> **TASK TO CARRY OUT**: Write out the full set of records exactly. Any pictures in them do not belong in the copy.
*** Opening of RECORD SET ***
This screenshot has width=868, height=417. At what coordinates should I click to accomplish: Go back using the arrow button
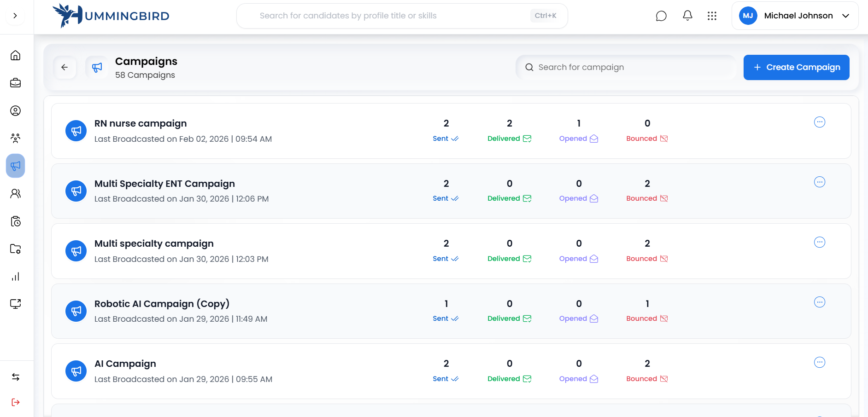65,67
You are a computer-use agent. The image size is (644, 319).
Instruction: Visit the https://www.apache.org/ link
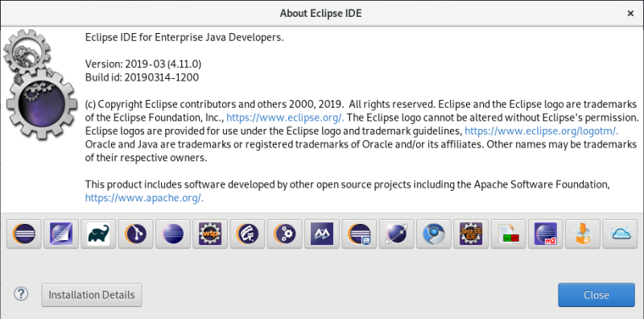tap(145, 197)
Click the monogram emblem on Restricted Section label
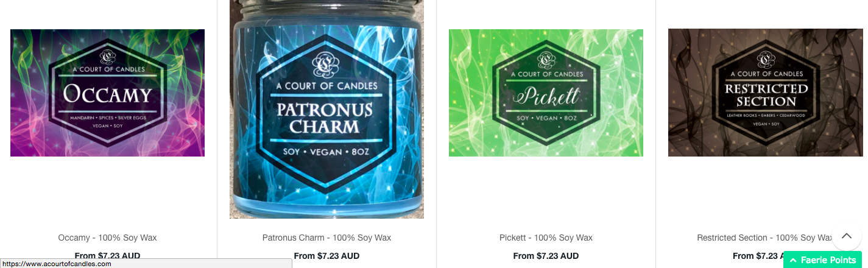Image resolution: width=868 pixels, height=268 pixels. (766, 60)
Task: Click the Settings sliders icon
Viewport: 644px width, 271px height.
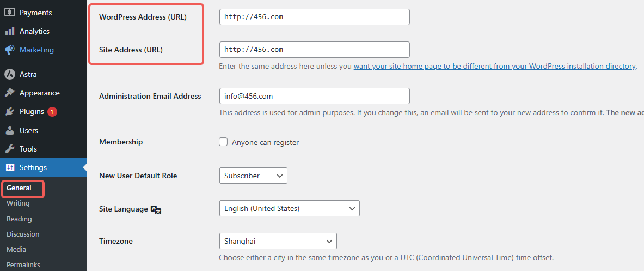Action: click(10, 167)
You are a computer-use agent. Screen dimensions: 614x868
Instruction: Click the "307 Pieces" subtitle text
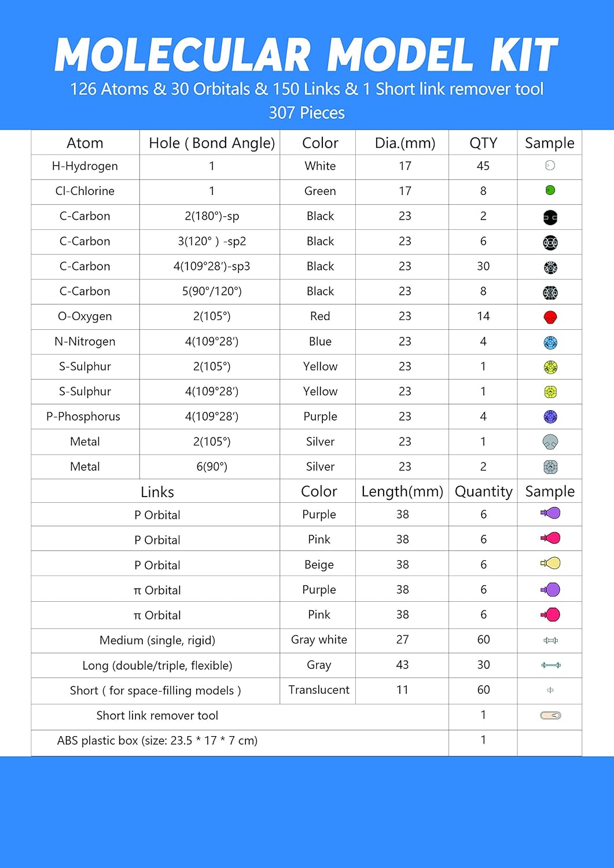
*** Close of RECORD SET ***
> **RESPONSE TO THE EXERCISE**:
This screenshot has width=868, height=417. At what coordinates should I click to accomplish: Go back using the arrow button
65,67
You are a computer-use agent. The image size is (644, 319).
Instruction: Visit the https://www.apache.org/ link
tap(145, 197)
Click the monogram emblem on Restricted Section label
Image resolution: width=868 pixels, height=268 pixels. (766, 60)
Task: Click the Settings sliders icon
Viewport: 644px width, 271px height.
Action: click(10, 167)
You are a computer-use agent. Screen dimensions: 614x868
Instruction: Click the "307 Pieces" subtitle text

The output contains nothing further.